Season that was strikes at players who could

August 13, 1994|By Peter Schmuck | Peter Schmuck,Sun Staff Writer

NEW YORK -- San Francisco Giants third baseman Matt Williams looked into the camera after his 43rd home run on Wednesday and humbly proclaimed that he was not chasing Roger Maris or anyone else.

That is now true.

Williams, who was on pace to equal the single-season home run record of 61 set by Maris in 1961, went on strike yesterday, perhaps not to return for the remainder of the season. He is one of several players who were on their way to super seasons until TC baseball's latest labor dispute got in the way.

Every day that passes without a settlement will dilute their numbers. Ken Griffey might be proud of 40 home runs for a 162-game schedule, but 50 was a foregone conclusion. After Thursday's game, San Diego Padres outfielder Tony Gwynn is just a 5-for-5 performance away from .400. Frank Thomas and Albert Belle are near the top of the American League rankings in home runs, RBIs and batting average, but each may be deprived of a chance to become the majors' first Triple Crown winner since 1967.

This is what collective bargaining has wrought. The most statistically compelling season in decades has been halted by the machinations of Major League Baseball's 28 owners and the union that represents the players.

Who's right?

Who's wrong?

Who cares?

The owners apparently have not made a good case for their impending economic crisis, and the players make so much money that they long since have left behind the real world of lunch pails and timecards. The normal principles -- the ones that union director Donald Fehr cites when he makes his impassioned defense of the free market -- no longer may apply.

What is obvious is that everyone goes down hard this time. The owners have a chance to lose the postseason and the $140 million in broadcast revenues that go with it. The players have begun to lose $6,500 per player per day. The fans can turn to preseason football, but where does that stack up next to Williams and Griffey and Thomas and even the surly guy from Cleveland with the corked bat?

It was quite a show.

Nobody wanted it to end prematurely, but no one could find a way around this, the eighth work stoppage in 23 seasons. The fans may blame the players, because they were the ones who went on strike, but it is obvious that the players are as disappointed as anyone -- perhaps more.

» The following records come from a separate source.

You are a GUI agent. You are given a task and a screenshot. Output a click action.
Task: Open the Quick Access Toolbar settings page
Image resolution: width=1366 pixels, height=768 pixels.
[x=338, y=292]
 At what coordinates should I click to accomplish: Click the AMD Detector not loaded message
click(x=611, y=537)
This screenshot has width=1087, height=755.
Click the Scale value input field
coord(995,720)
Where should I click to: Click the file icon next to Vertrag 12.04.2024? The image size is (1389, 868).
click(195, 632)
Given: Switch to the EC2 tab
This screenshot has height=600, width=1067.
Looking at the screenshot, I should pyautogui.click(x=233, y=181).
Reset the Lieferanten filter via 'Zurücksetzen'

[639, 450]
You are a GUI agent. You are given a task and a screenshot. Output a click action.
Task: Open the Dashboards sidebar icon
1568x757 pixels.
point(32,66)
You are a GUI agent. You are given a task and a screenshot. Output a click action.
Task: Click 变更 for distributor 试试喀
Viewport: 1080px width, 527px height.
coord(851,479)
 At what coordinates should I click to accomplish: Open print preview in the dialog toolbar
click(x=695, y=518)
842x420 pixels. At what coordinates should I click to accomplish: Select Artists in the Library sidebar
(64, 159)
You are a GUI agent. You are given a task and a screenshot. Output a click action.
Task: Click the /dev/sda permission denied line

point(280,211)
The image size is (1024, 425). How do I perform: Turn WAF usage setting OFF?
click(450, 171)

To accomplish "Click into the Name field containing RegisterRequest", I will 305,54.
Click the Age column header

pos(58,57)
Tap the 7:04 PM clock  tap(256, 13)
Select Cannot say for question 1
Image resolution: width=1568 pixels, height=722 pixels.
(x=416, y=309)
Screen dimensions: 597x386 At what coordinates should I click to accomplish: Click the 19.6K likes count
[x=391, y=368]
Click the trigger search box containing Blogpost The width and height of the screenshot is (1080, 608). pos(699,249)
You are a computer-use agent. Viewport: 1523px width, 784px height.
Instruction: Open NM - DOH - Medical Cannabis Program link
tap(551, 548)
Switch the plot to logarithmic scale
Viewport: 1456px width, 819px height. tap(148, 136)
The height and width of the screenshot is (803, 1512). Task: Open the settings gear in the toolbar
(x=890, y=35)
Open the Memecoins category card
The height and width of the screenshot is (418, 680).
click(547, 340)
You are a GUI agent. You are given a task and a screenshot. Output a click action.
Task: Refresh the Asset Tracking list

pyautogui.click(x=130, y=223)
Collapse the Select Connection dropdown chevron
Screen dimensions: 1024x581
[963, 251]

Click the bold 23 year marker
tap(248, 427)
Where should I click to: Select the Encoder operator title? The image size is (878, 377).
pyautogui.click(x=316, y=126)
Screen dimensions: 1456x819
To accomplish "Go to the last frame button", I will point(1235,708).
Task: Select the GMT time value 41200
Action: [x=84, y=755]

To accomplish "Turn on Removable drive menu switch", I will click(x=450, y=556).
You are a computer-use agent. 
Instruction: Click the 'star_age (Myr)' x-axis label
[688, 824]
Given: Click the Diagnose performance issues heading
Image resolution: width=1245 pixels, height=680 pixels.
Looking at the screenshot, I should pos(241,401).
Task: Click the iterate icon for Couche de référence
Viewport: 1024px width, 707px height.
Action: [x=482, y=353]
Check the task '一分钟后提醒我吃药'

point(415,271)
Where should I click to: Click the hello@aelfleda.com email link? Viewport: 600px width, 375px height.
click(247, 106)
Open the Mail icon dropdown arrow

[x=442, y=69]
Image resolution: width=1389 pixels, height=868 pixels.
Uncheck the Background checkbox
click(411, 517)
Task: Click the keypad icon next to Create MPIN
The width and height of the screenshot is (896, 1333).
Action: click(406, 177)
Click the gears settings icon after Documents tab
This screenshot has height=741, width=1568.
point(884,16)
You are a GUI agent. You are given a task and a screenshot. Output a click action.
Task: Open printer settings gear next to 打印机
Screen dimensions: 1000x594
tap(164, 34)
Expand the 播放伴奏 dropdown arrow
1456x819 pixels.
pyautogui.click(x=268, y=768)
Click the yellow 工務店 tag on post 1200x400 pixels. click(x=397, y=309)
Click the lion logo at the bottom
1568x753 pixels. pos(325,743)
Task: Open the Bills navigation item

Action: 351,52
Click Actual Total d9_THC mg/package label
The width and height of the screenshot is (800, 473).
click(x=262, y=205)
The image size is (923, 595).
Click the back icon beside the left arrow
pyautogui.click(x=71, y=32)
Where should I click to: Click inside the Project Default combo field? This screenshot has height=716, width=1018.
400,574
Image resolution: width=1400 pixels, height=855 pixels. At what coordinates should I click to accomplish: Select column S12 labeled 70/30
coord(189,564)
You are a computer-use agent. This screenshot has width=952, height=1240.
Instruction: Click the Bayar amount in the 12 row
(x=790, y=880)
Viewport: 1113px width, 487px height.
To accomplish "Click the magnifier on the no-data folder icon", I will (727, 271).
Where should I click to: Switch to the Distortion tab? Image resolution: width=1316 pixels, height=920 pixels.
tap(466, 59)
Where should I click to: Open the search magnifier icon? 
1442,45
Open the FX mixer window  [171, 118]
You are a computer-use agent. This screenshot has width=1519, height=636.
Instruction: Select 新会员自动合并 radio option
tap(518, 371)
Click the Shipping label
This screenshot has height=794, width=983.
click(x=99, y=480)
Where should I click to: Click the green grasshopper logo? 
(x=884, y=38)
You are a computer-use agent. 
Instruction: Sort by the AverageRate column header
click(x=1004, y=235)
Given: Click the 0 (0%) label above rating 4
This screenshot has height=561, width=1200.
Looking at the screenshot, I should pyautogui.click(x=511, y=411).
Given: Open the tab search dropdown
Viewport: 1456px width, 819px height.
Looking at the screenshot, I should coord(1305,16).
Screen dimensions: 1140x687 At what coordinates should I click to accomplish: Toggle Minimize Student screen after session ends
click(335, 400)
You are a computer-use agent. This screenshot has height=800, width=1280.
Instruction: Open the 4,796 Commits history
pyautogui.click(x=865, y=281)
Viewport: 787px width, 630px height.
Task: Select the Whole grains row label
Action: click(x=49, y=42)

"It's just going to be weird not coming to the ballpark," Griffey said.

New York Yankees first baseman Don Mattingly seems so discouraged that he told reporters at Yankee Stadium this week that he might not come back, period.

"It [Thursday] could be my last day here," Mattingly said. "We don't know what's going to happen. If this thing goes through the winter and they don't start the season on time and we end up with something that I couldn't accept, I don't know if I would play again at that point."

Mattingly may not be quite the impact player that he was before a back injury forced him to change his style at the plate, but he is batting .304 and was looking forward to the possibility of his first appearance in the postseason.

Still, he stands firm with the players union in the face of what would be a personal injustice.

"If that's my fate, then so be it," he said. "That's the way I feel about it. I'm not going to look back on it and say I should have fought that strike."

Even for the struggling players who sometimes feel the season never will end, it is ending too soon. Orioles outfielder Mike Devereaux has struggled through his most difficult year in the major leagues, and he has a .203 batting average to prove it, but he did not go home happy.

"There's no doubt that this hasn't been one of the favorite seasons of my career," he said, "but I play baseball for a living. I'm not going to be happy about it, but I feel I have to be part of what's good for baseball. What people did in the past before I was playing I have to do for the players of the future."

Still, he rather would be on the field trying to do something about the lackluster numbers that will go into the record book beside his name if the season is not resumed.

"Obviously, I don't want that," he said, "but it would be tough for me to do anything about it during a strike. Then again, a salary cap wouldn't be the best thing for my situation either."

Most of the attention has been focused on a small group of home run hitters, because they will be the ones most damaged statistically. But both the players and fans in some of baseball's newest hot spots are going to feel the sense of loss just as strongly.

In Cleveland, where there has not been a postseason game since 1954, the combination of a strong team and a new stadium had made 1994 a banner year for the Indians. In Montreal, the Expos were confounding conventional wisdom by dominating the National League with a bargain-basement team. Even in Texas, where the Rangers may back into a division title with a losing record, no one wants to see the new Ballpark at Arlington sit idle for the next two months.

Then there are the Orioles, who bounced back from a lengthy slump to hit the strike deadline on a roll. They just were starting to make headway in the AL East when the music stopped.

There is always minor-league ball. The Orioles' farm-league clubs will continue at Frederick and Bowie, and there is a Blue Jays affiliate in Hagerstown, but there are only a little more than three weeks left before the minor-league season is over, too.

If this dismal chapter in baseball's contentious labor relationship runs as long as some people fear, it will be far more disappointing for the fans than any of the seven work stoppages in the previous 22 seasons. Because this time, more than any other, they know what they are missing.